Task instructions:
**A)** In the forum thread about fireworks and bushfires, which area does Moondog55 say is tinder dry?
**B)** Carry on the forum thread about fireworks and bushfires from the point where it stops.

Selected passage:
◇ ◇ ◇ ◇ ◇

Party poopers!   Fireworks are the shiz - banned by the fun police 
bushfires - smokers in cars, kids with matches and lightening (oh, and mongs doing welding)

----------


## r3nov8or

It's all fun and laughs until someone gets hurt. Then the relatives are on TV crying, "He's a good boy, really"

----------


## Moondog55

Geelong and surrounding area is tinder dry
When fireworks were legal but only sold leading up to Guy Fawkes day we didn't have this problem, personally I think the fun police have created the current problems but smokers tossing fag ends out the window is another huge problem not addressed by the current range of advertising and it should be

----------


## PlatypusGardens

> kids with matches and lightening

  Don't blame the kids, blame the parents.

◇ ◇ ◇ ◇ ◇

[Lines of data]

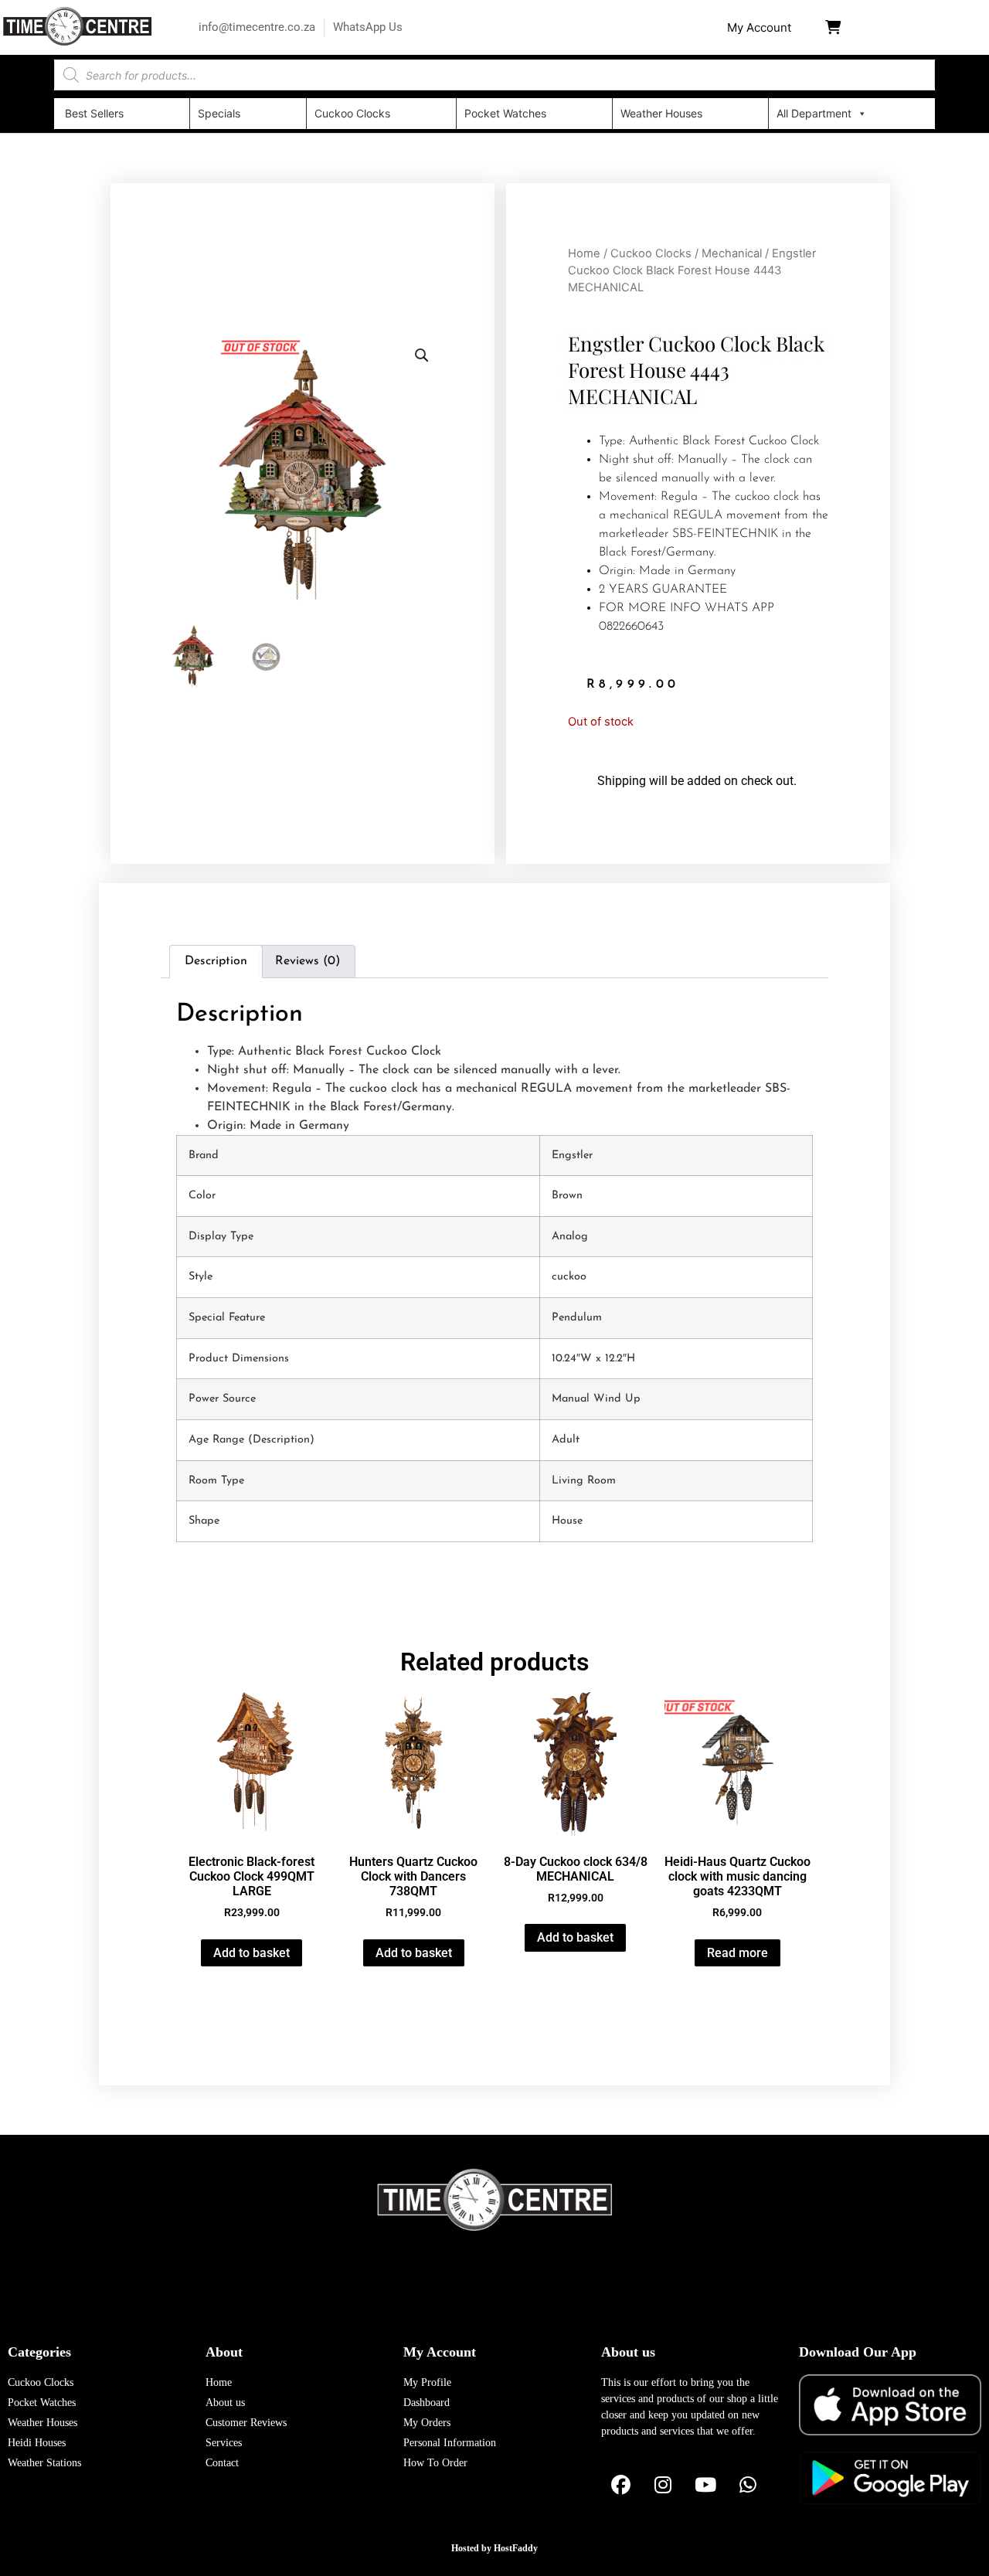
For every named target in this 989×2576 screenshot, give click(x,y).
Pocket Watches (505, 113)
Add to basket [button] (251, 1953)
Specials (219, 113)
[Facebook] (620, 2485)
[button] (759, 27)
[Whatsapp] (748, 2485)
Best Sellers (94, 113)
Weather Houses (661, 113)
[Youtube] (705, 2485)
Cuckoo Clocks (352, 113)
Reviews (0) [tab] (307, 961)
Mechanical (732, 253)
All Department (814, 113)
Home (584, 253)
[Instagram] (663, 2485)
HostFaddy (516, 2548)
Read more (737, 1953)
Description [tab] (216, 961)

◇ ◇ ◇ ◇ ◇

The replies:
**A)** Geelong and the surrounding area.

**B)**
They shouldn't let their kids play with lightning.     :Rolleyes:

----------


## MorganGT

There's already plenty of fireworks going off around here. Happens every year - some can't be bothered waiting and set them off before Christmas, some feel the need to 'test' some out between Christmas and New Years, most get fired off tonight and there always seem to be some left over that the owners got drunk and forgot about, and those get fired off over the coming week. Our cats all used to freak out a bit, now they just don't care.
We're pretty suburban here, but there's a fair bit of open grassland behind the local shopping centre nearby that has been burnt out several times before, and I won't be surprised if it happens again. At least the local fire station is only a few hundred metres away.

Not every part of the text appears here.